According to Grandi Stazioni, the totems use anonymous video analytics and do not store any personal data that can be linked to a specific individual. In fact, on its website, Quividi claims that no biometric information is ever stored in the long-term memory of the totem and personal data is not uploaded to the cloud, all collected data is anonymized “by design” as images and videos of faces are never recorded. In simple terms, according to the explanations made available, the software is only able to determine what is in front of it, facial detection and analysis as opposed to facial recognition, and all data processing should occur on-spot only to be aggregated and then destroyed.

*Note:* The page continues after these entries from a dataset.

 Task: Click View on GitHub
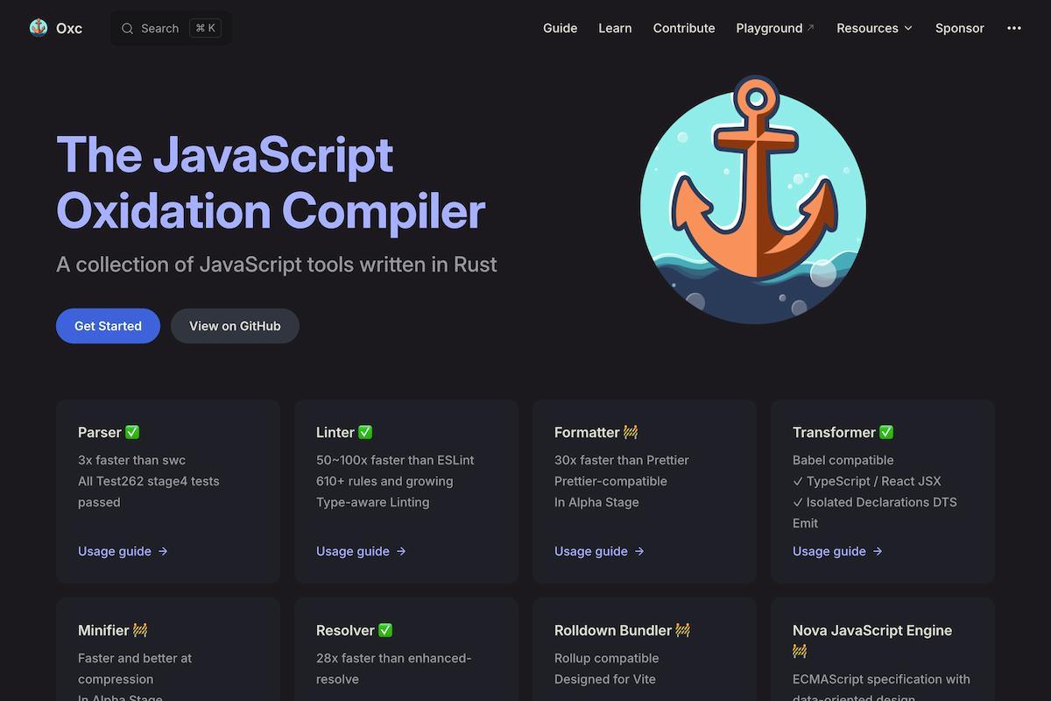[235, 325]
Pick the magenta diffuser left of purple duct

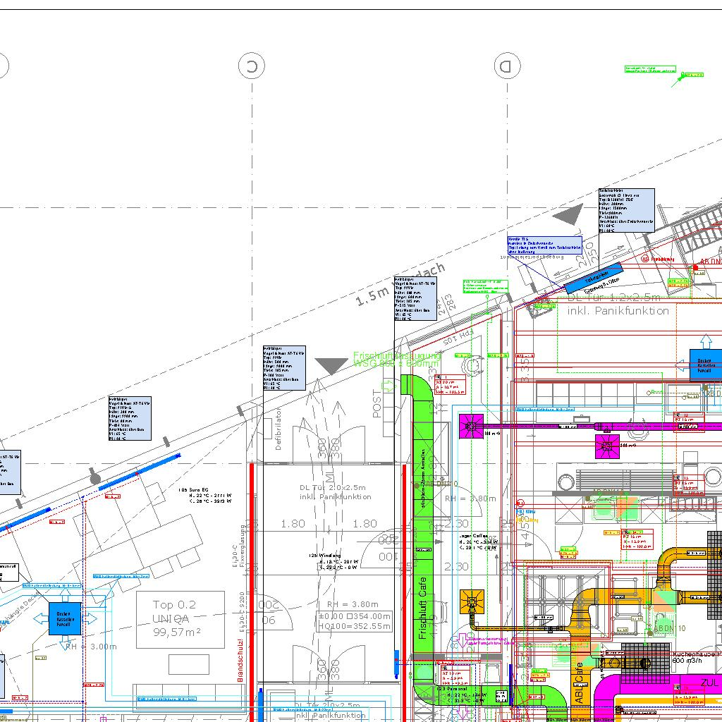(x=471, y=425)
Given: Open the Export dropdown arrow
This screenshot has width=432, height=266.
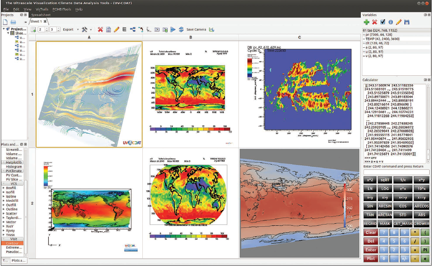Looking at the screenshot, I should coord(77,30).
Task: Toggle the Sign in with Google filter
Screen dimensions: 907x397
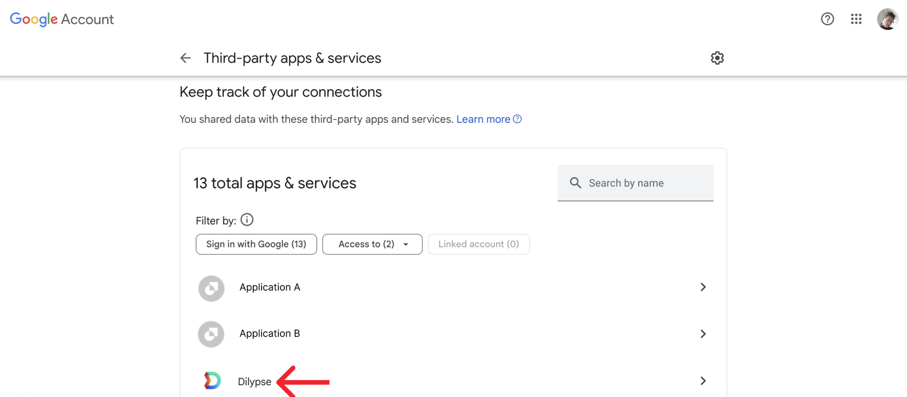Action: tap(256, 244)
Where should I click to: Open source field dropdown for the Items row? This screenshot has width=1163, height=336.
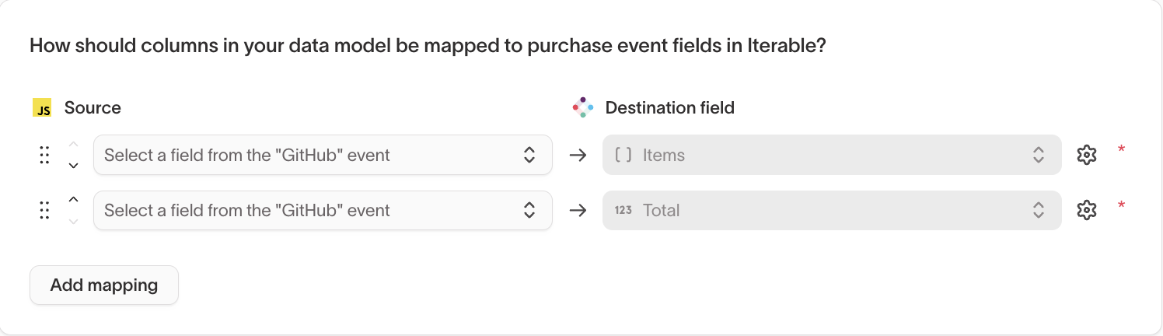point(323,155)
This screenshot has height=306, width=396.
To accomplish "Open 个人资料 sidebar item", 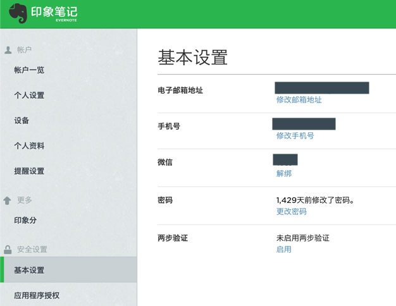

More transparency in needed concerning these and similar technologies which are increasingly ubiquitous.
As a result of the Garante’s investigation and with Quividi’s official response, soon enough we should know if the system has truly integrated anonymisation-by-design and if it only recognizes faces and elaborates data in real time without storing any sensitive data.

The point that I want to make here, however, is not about mere legal compliance or the fact that DOOH advertising is challenging citizens’ privacy and data protection rights. This is obvious.

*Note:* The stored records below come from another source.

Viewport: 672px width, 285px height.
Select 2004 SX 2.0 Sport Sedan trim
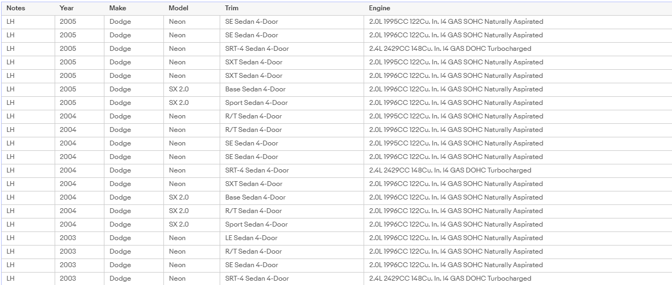coord(292,224)
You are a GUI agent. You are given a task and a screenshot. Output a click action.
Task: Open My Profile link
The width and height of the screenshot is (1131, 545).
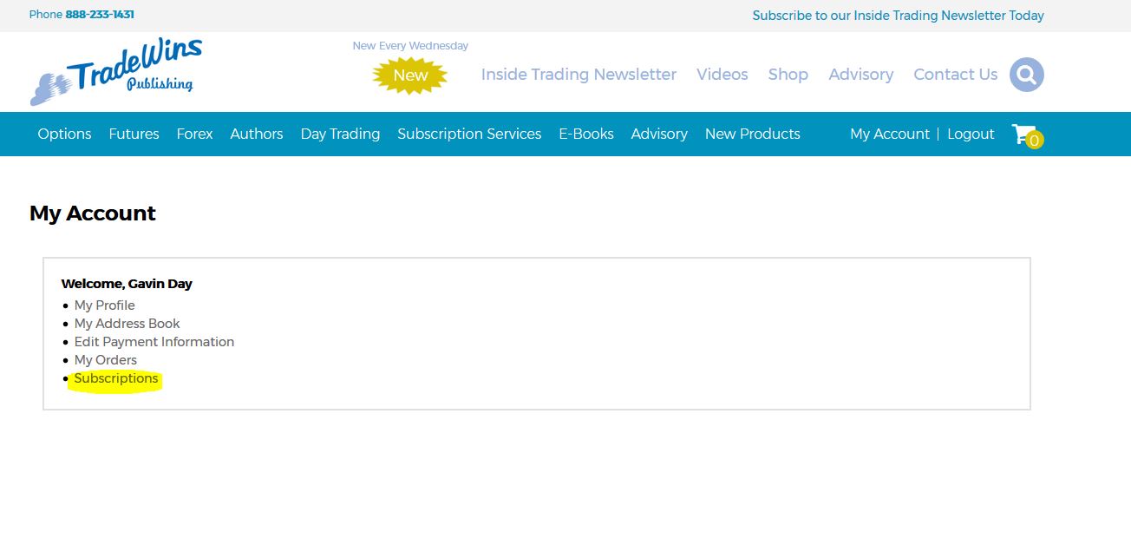pyautogui.click(x=104, y=305)
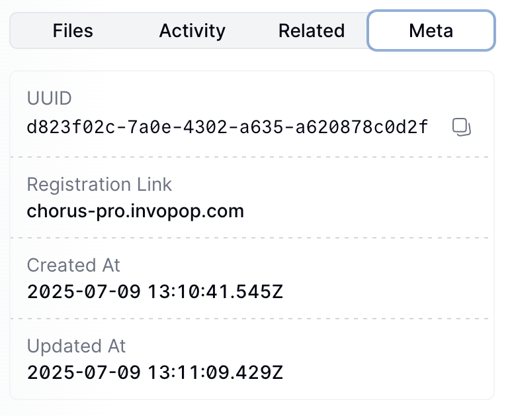Select the Updated At time 13:11:09.429Z
The image size is (512, 416).
pos(215,373)
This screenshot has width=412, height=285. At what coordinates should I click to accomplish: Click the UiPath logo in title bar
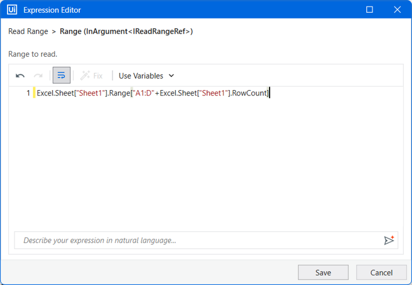(12, 10)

Every day new technologies create not only benefits but also challenges to citizens’ fundamental rights and freedoms. For example, the NHS launched a digital out of home campaign to highlight the life-saving power of blood donation amplified through online and social activity including a Canvas advert for Facebook, sponsored posts on Facebook, Instagram and Twitter and organic social activity.

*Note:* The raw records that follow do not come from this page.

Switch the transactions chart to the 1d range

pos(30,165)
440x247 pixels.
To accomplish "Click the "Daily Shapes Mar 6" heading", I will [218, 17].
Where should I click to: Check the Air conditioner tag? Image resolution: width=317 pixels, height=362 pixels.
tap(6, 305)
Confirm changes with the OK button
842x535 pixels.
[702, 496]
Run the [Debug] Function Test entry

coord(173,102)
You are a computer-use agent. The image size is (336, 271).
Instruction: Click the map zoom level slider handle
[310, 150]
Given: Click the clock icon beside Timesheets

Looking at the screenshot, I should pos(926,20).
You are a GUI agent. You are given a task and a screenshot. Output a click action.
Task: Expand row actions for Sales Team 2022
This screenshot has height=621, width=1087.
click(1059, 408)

No present or forthcoming legal framework in itself will ever be able to effectively regulate our data-centric society in terms of maximizing the benefits for citizens while effectively minimizing their risks.

Regulators and institutions can no longer be the police of the Internet and it is time for companies to take responsibility. This has been also recognized by European Data Protection Supervisor (EDPS) Giovanni Buttarelli who has repeatedly stressed the need for an ethical approach in business models and technological development furthered by privacy by design, new rules, and enforcement cooperation.

Data protection compliance should be understood as part of Corporate Social Responsibility. Corporate Social Responsibility is defined as the commitment of businesses to contribute to economic and industrial development while at the same time improving the quality of life of the workforce, families, communities, and society as a whole. The time when companies were able to consider data protection as a mere legal compliance obligation is in the past. Instead, in this data-centric world businesses need to consider privacy and data protection as assets that can help them to responsibly further their economic targets.

As the White House stressed in its 2014 Big Data and Privacy: A Technological Perspective report to President Obama, the effective use of technology can successfully leverage the benefits of big data while at the same time limiting risks to privacy. This, however, can only be done at the company level. Sound corporate policy can allow for data processing in a responsible and sustainable way, furthering the potential of data to improve human existence. It can be used to challenge climate change and to create medical cures we never thought were possible. Data has the power to change the world.

So all companies participating in the data-centric society need to act in a socially responsible way, by complying with five main rules of Socially Responsible Data Protection, regardless of normative control:

1. embed data protection and security in the design of processes;
2. be transparent with citizens about the collection of their data;
3. balance profits with the actual benefits for citizens;
4. publish relevant findings based on statistical/anonymized data to improve society;
5. devote a portion of revenues to awareness campaigns for citizens with regards to the data-centric society.

I propose that companies acting according to such principles be awarded with a seal to be displayed on their sites, media, materials, and products demonstrating that they act responsibly in the data-centric society. Data is the future and instead of regulating alone, we must push for Data Protection to be considered as a genuine aspect of CSR.